Soror Mariana Alcoforado, Matisse (1946)
Imagem daqui.
“5-
Da supervivência do Amor (Dom Pedro e Dona Inês)
Supervivência tanto significa
intensidade, vivência superlativa, como superação da morte, vida perene.
Um mito de fatalidade amorosa,
que é céltico, foi renovado, em termos trans-sociais e transcendentes, por dois
amantes, um príncipe de Portugal e uma fidalga da Galiza. Sequência trágica, a
dos amores entre altos personagens de uma e de outra banda do Minho (Rainha
Dona Tareja – Fernão Pérez de Trava; Príncipe Dom Pedro – Dona Inês de Castro;
Rainha Dona Leonor de Telles – Conde de Andeiro).

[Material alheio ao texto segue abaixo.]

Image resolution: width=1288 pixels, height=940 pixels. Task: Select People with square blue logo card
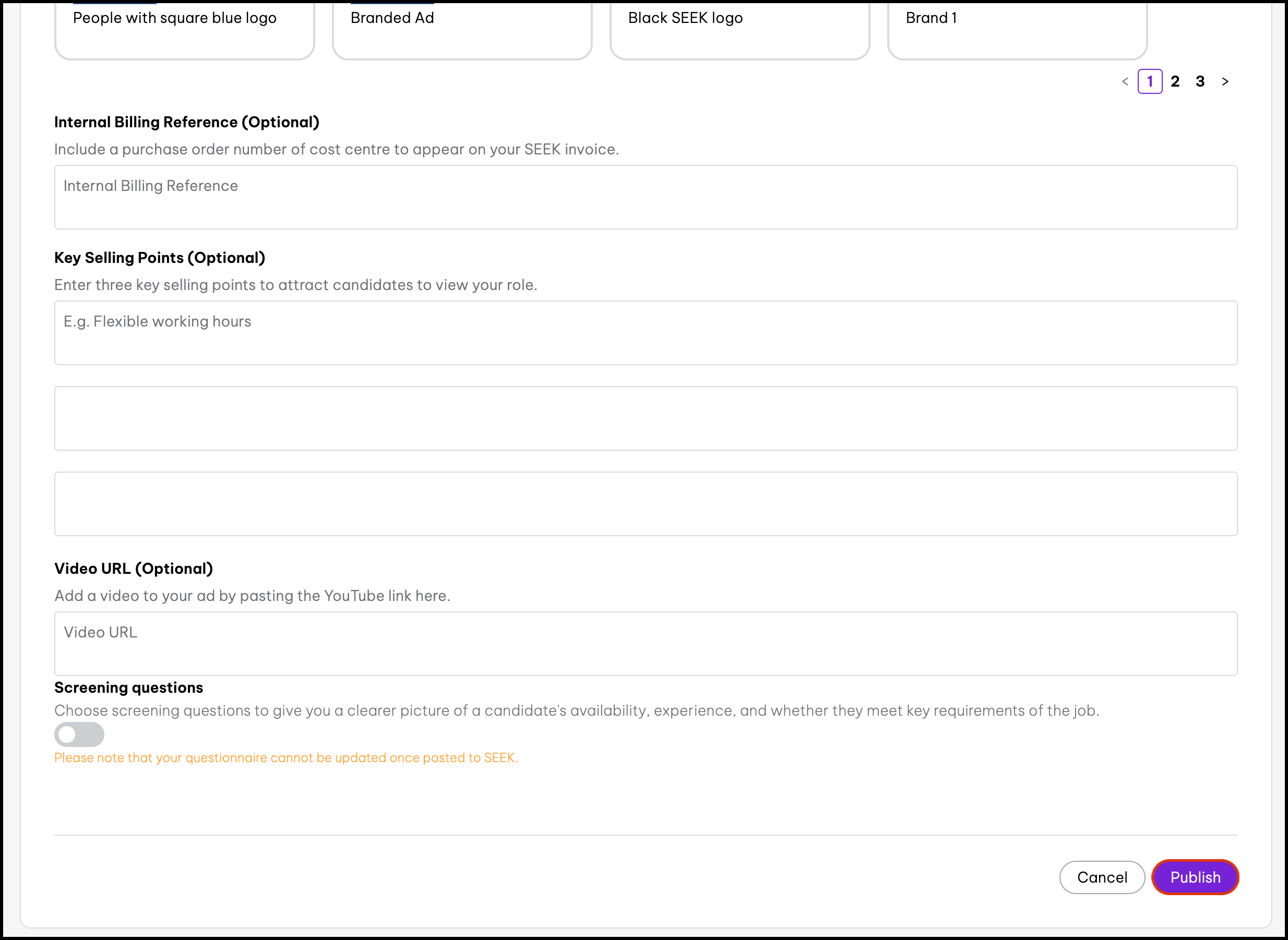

Sobremaneira fatal, irregular
e trágico foi este. O príncipe, uma vez rei, desenterrou o corpo da amada,
reabilitou loucamente, pomposamente, o seu amor, entronizando rainha de
Portugal, com as devidas honras aquela que seu coração elegera e lhe ficara
impressa para sempre no pensamento e na carne.
E nos túmulos de pedra
lavrada, ao Juízo Final se entrega o mais fervoroso, o mais louco arrebatamento
de todos os tempos.
A história e lenda de Inês de
Castro exprime a importância absorvente que tem o amor na existência do nosso
povo. Segundo D. Francisco Manuel de Melo, era notória a índole amorosa do
português, e Jorge Ferreira de Vasconcelos faz dizer a uma personagem da Eufrosina
que o amor é português. A poesia de amor na língua pátria é copiosa e
inconfundível. Também a prosa está enxameada com documentos dessa inebriante
absorção.
As expressões mais altas,
mais típicas do amor português estão em D. Diniz, Camões, Bernardim, Cristóvão
Falcão, Tomaz Gonzaga, Florbela, Pascoaes (elegia do amor), etc….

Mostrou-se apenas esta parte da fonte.